Master maxUnavailable and maxSurge—the math behind zero-downtime Kubernetes deployments.

Posted Dec 19, 2025

By Samson Hailu

7 min read

Executive Summary

maxUnavailable and maxSurge are two fields in your Kubernetes Deployment spec that control the pace of rolling updates. They define your rollout strategy: how many Pods can disappear at once, and how many extra Pods you’re willing to pay for temporarily.

These fields are often left at defaults or adjusted without understanding. Most teams treat them as “percentages only,” missing that they work with both percentages and absolute pod counts.

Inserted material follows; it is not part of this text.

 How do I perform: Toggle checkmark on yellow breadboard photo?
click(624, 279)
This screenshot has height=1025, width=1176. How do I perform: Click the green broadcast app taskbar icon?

Worse, different rounding rules apply to each field—asymmetry that surprises teams with small replica counts.

In this post:

Define both constraints relative to spec.replicas
Show how percentages become pod counts and why rounding matters
Walk through 4 replica examples with rounding outcomes
Connect the math to real-world capacity and risk decisions

After reading, you’ll understand the math behind your rollout strategy and make intentional deployment decisions.

Constraint 1: maxUnavailable

Definition: The maximum number of Pods allowed to be unavailable during a rolling update. A Pod is unavailable if not counted as Available in availableReplicas—meaning not yet Ready, or Ready but not yet past minReadySeconds.

If spec.replicas = 10 and maxUnavailable = 2, at least 8 Pods must remain available. With a percentage like 25%, Kubernetes calculates using floor rounding (toward fewer unavailable Pods).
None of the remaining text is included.